Your liability coverage under your homeowners or renters insurance should protect you up to your coverage limits. We recommend you contact your insurer however to make sure your particular policy covers injuries caused by drones. Another type of liability claim is an invasion of privacy claim. Most drones come equipped with cameras and other recording devices, creating the possibility that someone’s privacy is breached - even unintentionally. If a claim is brought against you, your liability coverage will provide you with legal expenses so long as the breach of privacy was unintentional. The unintentional nature of the incident may be difficult to prove however, and your insurance company may be reluctant to defend you if there is any chance you can be convicted of a crime.
How Much Does Your Homeowners/Renters Insurance Cover You For?
If your drone is damaged or lost due to a covered peril, like a fire or theft, your homeowners or renters policy will pay for repair or replacement up to the limits of your personal property coverage minus your deductible. However, some policies may put additional limits on specific types of property, such as jewelry, electronics or other high-value items. It’s a good idea to contact your insurer to see what limits—if any—apply to drones. Further, if replacing or repairing your drone would cost less than or around the same amount as your deductible, you might be better off not filing a claim because your insurance premiums may increase as a result.
If your drone does damage to someone else’s property or causes injury, or you’re sued for invasion of privacy, the liability coverage of your policy would protect you up to its defined limits. Liability coverage pays medical bills, legal costs, and costs of repairing or replacing damaged property. However, you could still end up paying out of pocket if your liability coverage isn’t enough to offset the damage or medical costs incurred.

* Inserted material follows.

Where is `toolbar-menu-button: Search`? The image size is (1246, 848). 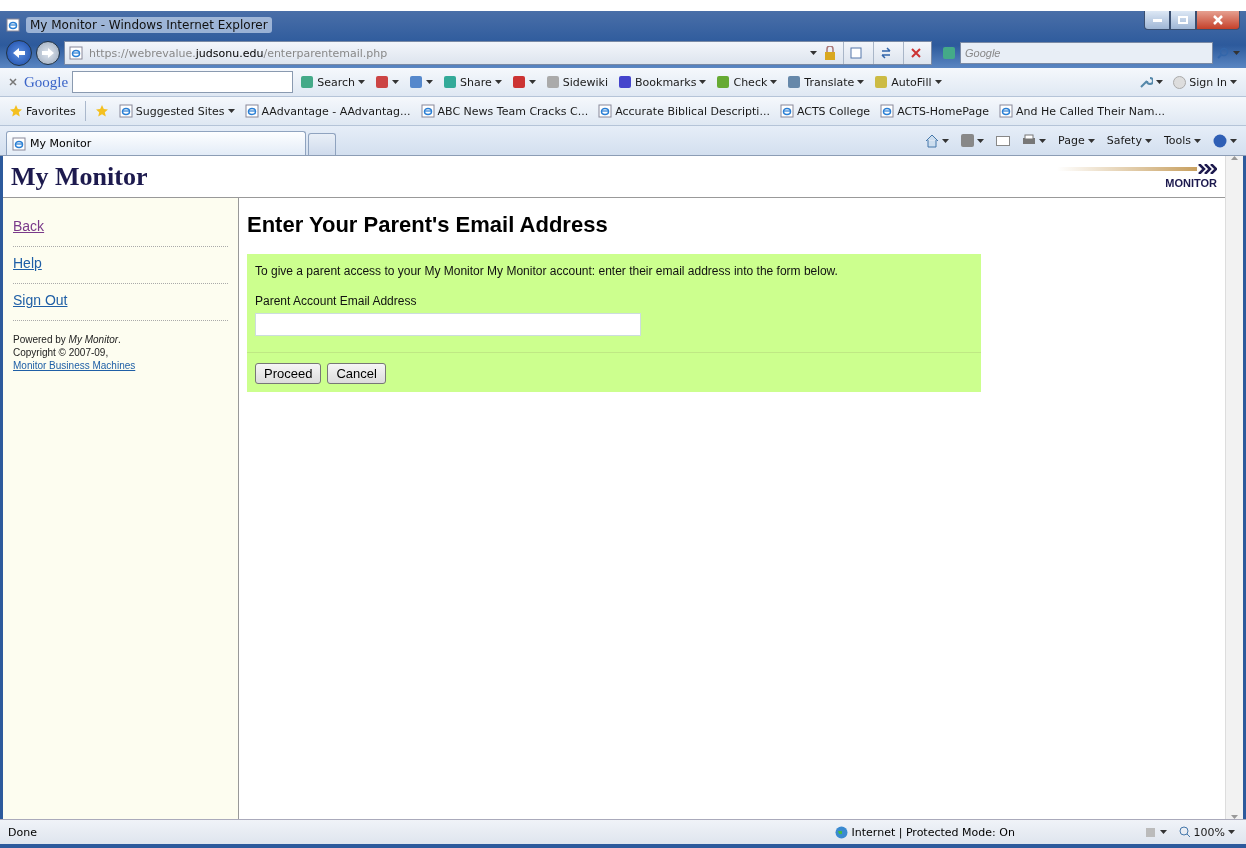 toolbar-menu-button: Search is located at coordinates (332, 82).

We recommend people who have significant assets carry more liability coverage, as they have more to lose in a lawsuit. One way to increase your liability coverage is by purchasing an umbrella policy, which goes into effect after your homeowners liability coverage is exhausted.
How Do You File a Claim?
If your drone is stolen, contact the police as soon as possible to file a police report and be sure to ask for a copy of the report for your insurer and personal records. If your drone is damaged by a covered common peril, photograph the damage done to your drone as well as the source and try to preserve as much evidence as possible. Next, you’ll want to contact your insurer to submit a claim. Your insurance may cover either the actual cash value of your drone or its replacement cost--depending on the type of policy you have. If you do decide to file a claim, it also helps if you have pictures of the drone from before it was damaged.

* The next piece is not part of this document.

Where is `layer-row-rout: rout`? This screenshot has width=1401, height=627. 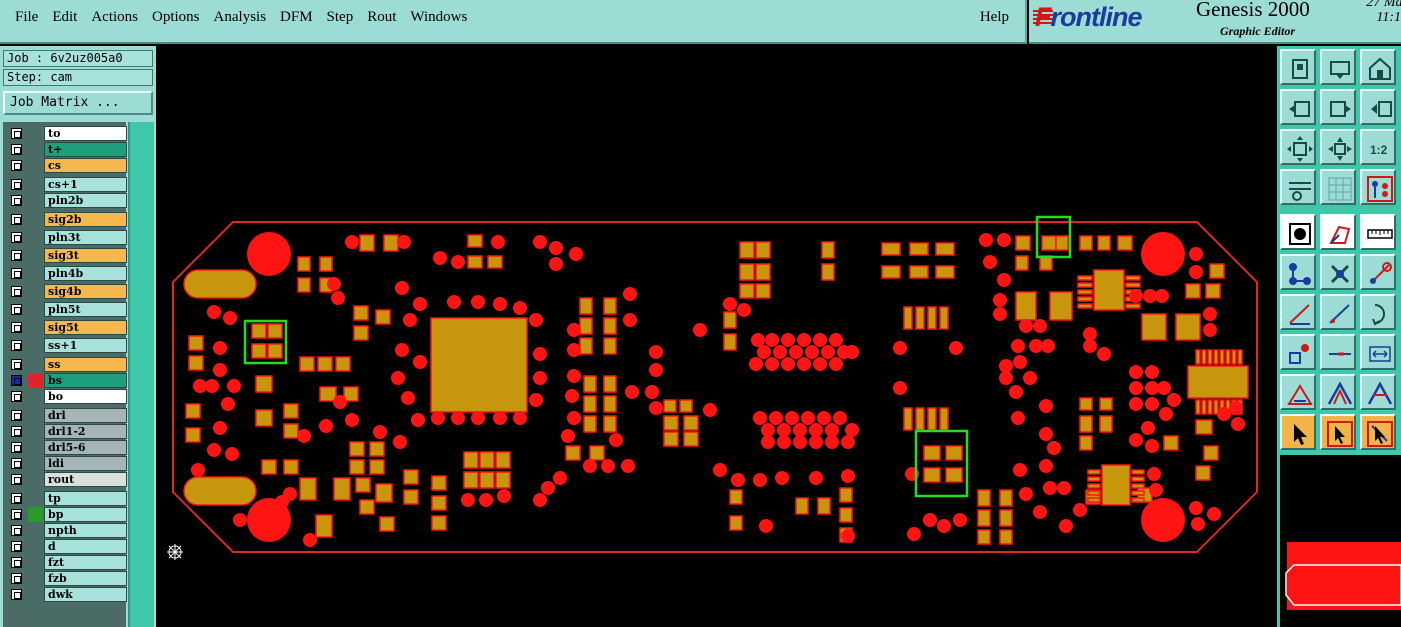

If an accident occurs in which you could be held liable for damages or medical costs, it’s your responsibility to contact your insurer as soon as possible. Likewise, if you are sued because of an invasion of privacy, it’s equally important to contact your insurer. Keep in mind that your insurance will not cover you in any situation where you willfully caused harm or broke the law; you’ll be covered if you inadvertently record someone, but not if you’re purposely spying on them.
When filing a claim, your insurer will send you forms to fill out to document the exact nature of the claim. Be sure to preserve as much evidence as possible and provide your insurer with any correspondence from third parties, such as information from attorneys or medical costs incurred by an injured person. You may also be required to show up in court or to a deposition if a lawsuit is brought against you.